Investment into UK Healthtech Companies 2011–2020
Yet COVID-19 may mean this already rapidly growing sector will expand even faster. While the value of investments actually dropped quite sharply in Q2 and Q3 of 2020, it climbed back up to £86.4m in Q4. In October, Push Doctor received £13.7m of investment for its product: an online GP service where patients can have video consultations with NHS-trained clinicians. In 2021, healthcare professionals continue to face an unprecedented level of pressure as millions are still not receiving care outside COVID-19, meaning that healthtech and digital services may become not only desirable, but essential to society.
Increased demand may require startups to take on new investment to support further research, as well to allow for rapid and effective scaling. One such example is Welsh company Bond Digital Health, which has been developing the digital element of a rapid testing system to help authorities track and monitor positive cases and hotspots of COVID-19. With the backing of Wealth Club and the Development Bank of Wales, the company raised £700k in April for research and development, and £1.2m in November to fund product development and expansion into new markets.
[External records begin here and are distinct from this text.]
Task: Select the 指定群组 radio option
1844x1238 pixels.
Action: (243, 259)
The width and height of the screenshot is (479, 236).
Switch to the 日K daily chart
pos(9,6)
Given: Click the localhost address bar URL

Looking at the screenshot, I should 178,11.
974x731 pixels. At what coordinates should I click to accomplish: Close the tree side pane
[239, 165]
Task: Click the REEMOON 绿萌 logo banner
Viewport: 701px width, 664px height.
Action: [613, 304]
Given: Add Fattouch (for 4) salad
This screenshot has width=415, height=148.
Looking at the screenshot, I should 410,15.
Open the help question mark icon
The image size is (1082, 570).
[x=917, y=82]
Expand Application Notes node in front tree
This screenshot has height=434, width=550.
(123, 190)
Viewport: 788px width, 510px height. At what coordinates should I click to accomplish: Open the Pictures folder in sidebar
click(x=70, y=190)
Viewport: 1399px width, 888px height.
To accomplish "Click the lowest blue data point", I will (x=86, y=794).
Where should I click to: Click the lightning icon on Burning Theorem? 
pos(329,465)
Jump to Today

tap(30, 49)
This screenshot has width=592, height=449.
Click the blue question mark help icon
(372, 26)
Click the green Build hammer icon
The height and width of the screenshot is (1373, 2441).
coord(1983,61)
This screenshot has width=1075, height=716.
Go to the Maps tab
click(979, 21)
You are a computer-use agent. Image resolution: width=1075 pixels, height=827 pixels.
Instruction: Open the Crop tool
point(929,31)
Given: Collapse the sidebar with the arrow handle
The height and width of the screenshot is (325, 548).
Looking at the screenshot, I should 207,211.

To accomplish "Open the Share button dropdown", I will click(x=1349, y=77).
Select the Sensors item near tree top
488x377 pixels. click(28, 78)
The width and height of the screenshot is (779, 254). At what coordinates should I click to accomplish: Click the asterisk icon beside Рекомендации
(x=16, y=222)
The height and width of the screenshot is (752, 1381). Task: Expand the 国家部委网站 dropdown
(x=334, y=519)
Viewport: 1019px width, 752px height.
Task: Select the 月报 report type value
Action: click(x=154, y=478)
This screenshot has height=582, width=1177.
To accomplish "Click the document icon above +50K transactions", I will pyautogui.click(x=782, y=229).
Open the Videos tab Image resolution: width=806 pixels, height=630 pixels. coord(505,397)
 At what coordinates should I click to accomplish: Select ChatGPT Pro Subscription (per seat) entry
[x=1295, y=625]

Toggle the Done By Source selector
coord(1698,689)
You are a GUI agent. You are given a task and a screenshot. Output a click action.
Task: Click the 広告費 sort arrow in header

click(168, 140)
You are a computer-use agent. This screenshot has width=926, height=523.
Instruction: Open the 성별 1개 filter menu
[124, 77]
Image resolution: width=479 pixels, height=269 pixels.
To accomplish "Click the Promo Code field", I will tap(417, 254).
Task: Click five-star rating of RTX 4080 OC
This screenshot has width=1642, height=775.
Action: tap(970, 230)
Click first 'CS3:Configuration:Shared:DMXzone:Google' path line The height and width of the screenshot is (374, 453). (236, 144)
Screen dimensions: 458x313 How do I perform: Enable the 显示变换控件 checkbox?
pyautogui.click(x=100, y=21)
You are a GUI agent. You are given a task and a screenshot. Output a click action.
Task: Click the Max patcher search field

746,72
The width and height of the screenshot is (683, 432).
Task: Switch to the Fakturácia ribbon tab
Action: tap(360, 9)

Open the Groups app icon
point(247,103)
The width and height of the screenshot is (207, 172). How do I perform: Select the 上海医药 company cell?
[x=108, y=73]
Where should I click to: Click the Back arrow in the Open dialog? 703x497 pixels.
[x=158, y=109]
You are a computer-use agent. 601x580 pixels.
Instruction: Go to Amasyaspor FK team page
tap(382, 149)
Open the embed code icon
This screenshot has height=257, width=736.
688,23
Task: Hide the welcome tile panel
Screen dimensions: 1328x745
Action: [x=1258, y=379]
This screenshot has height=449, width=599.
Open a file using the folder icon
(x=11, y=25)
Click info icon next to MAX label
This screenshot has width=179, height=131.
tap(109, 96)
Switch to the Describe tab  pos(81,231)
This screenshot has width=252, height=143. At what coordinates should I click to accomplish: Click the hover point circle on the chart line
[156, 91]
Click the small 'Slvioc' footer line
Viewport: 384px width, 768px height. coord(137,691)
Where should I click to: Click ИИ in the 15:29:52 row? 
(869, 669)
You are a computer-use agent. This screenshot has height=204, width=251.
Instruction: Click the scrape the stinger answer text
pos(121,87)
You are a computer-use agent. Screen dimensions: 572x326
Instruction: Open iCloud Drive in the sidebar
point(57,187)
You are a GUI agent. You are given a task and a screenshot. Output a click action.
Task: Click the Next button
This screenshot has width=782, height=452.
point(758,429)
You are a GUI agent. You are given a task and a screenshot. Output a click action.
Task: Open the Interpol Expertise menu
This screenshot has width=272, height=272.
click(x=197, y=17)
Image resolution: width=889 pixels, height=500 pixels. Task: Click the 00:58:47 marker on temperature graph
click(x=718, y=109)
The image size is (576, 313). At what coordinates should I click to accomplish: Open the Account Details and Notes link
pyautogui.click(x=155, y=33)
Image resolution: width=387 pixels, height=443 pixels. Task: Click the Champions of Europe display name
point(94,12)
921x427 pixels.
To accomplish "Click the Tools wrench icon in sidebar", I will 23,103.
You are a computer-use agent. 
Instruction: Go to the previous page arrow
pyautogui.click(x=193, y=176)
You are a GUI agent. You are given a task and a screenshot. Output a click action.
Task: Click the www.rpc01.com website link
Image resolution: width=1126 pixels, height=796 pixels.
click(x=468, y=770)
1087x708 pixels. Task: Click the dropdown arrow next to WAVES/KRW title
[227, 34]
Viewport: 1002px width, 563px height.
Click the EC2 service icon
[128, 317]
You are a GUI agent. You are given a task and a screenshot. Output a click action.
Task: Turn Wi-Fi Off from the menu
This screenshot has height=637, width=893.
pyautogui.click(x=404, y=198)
The Overall Diagnosis for the Healthcare Industry
COVID-19 has presented the MedTech industry with many challenges, ranging from huge pressures on supply chain and delivery, as well as being unable to access resources and laboratory space when research is not coronavirus-related. Going forward, however, MedTech will play an even more crucial function in disease diagnosis and care, especially as the population ages. Investment opportunities may indeed go on the rise again, particularly as artificial intelligence, nanotechnology and robotics emerge in the sector. In 2020, nine of the 82 fundraising rounds into MedTech were secured by companies using AI.
Turning to healthtech, the future looks promising. Although the NHS has been viewed as slow to work with healthtech companies and adopt their technologies, the sector is rapidly growing. With COVID-19 changing how the UK conducts its health and patient care permanently, and with secure digitised health services more in demand than ever, it is safe to say that healthtech is here to stay.